The severe downturn in the crypto market appears to be part of a broader flight to safety, triggered by disappointing economic data. A worse-than-expected unemployment report on Friday marked the beginning of a technical recession, as defined by the Sahm Rule. This rule identifies a recession when the three-month average unemployment rate rises by at least half a percentage point from its lowest point in the past year.

Friday’s figures met this threshold, signaling an abrupt economic downshift. Consequently, investors sought safer assets, leading to declines in major stock indices: the S&P 500 dropped 2%, the Nasdaq 2.5%, and the Dow 1.5%. This trend continued into Monday with further sell-offs overseas.

The crypto market’s rapid decline raises questions about its role as either a speculative asset or a hedge against inflation and recession. Despite hopes that crypto could act as a risk hedge, the recent crash suggests it remains a speculative investment.

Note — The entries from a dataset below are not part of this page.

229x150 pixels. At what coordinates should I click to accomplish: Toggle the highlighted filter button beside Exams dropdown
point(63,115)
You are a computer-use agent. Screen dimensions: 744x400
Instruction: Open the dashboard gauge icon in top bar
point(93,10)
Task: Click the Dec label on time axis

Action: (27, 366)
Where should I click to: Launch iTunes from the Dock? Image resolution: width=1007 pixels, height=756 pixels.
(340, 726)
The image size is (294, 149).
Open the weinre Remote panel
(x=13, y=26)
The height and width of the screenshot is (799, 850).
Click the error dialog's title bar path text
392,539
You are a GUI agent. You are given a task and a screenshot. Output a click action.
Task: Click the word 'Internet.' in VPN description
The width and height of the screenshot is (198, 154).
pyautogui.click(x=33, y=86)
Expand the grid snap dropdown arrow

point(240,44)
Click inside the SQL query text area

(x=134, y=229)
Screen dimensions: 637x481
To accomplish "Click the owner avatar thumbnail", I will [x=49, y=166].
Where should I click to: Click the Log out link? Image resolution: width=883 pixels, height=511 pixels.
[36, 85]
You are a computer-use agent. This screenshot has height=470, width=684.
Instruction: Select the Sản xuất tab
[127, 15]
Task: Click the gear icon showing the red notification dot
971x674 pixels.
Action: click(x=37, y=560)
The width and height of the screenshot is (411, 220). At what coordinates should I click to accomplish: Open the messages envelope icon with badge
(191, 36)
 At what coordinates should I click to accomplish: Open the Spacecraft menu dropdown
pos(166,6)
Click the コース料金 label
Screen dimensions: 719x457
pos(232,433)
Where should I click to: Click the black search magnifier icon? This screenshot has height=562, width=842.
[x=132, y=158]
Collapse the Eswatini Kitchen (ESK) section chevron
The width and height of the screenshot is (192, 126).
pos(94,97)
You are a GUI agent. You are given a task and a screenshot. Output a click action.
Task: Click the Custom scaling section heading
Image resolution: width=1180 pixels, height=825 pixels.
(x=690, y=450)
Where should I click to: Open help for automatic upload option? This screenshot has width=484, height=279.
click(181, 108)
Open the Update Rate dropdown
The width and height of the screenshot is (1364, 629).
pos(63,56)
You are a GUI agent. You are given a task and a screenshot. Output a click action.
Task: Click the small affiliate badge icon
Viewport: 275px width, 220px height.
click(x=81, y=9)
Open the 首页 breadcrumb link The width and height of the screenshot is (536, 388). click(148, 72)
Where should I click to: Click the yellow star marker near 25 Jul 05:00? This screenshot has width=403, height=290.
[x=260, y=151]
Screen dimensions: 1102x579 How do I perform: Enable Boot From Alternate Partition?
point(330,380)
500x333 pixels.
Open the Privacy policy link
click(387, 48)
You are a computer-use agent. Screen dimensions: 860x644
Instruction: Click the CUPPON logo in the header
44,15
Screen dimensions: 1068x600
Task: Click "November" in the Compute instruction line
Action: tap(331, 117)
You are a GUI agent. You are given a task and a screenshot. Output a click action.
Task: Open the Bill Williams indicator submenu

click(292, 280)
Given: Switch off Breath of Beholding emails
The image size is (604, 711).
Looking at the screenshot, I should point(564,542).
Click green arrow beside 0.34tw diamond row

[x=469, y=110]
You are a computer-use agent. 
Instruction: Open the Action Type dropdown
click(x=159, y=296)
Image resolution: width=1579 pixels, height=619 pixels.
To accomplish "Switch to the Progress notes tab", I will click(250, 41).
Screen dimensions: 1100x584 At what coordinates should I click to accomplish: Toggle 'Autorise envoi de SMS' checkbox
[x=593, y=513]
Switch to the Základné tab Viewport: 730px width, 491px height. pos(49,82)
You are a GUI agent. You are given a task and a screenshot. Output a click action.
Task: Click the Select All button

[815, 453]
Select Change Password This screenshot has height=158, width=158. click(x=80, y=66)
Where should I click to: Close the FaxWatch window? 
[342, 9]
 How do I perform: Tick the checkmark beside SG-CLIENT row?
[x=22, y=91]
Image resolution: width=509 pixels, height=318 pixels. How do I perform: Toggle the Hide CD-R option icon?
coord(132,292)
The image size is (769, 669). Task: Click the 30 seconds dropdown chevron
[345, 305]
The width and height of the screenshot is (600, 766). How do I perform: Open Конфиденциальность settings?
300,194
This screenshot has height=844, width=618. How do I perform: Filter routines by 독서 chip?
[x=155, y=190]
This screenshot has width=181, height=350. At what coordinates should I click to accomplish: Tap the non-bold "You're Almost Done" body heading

Since the downturn, the crypto market has seen its largest three-day sell-off in nearly a year, losing over $500 billion in market value. According to CoinGlass data, this bloodbath wiped out more than $1 billion in leveraged positions within the last 24 hours, including $365 million in Bitcoin and $348 million in Ether.

Khushboo Khullar of Lightning Ventures, speaking to Bloomberg, argued that the crypto sell-off is part of a broader liquidity panic as traders rush to cover margin calls. Khullar views this as a temporary sell-off, presenting a potential buying opportunity.

Josh Gilbert, an eToro market analyst, supports Khullar’s perspective, suggesting that the expected Federal Reserve rate cuts could benefit crypto assets. “Crypto assets have sold off, but many investors will see an opportunity. We see Federal Reserve rate cuts, which are now likely to come sharper than expected, as hugely positive for crypto assets,” Gilbert told Coindesk.

Despite the recent volatility, crypto continues to make strides toward mainstream acceptance. Notably, Morgan Stanley will allow its advisors to offer Bitcoin ETFs starting Wednesday. This follows more than half a year after the introduction of the first Bitcoin ETF. The investment bank will enable over 15,000 of its financial advisors to sell BlackRock’s IBIT and Fidelity’s FBTC. This move is seen as a significant step toward the “mainstreamization” of crypto, given the lengthy regulatory and company processes in major investment banks.

The recent crypto market downturn highlights its volatility and the broader economic concerns affecting all risk assets. While some analysts see the current situation as a temporary sell-off and a buying opportunity, others caution against the speculative nature of crypto. As the market evolves, its role as a mainstream alternative asset continues to grow, marked by increasing institutional acceptance and new investment opportunities.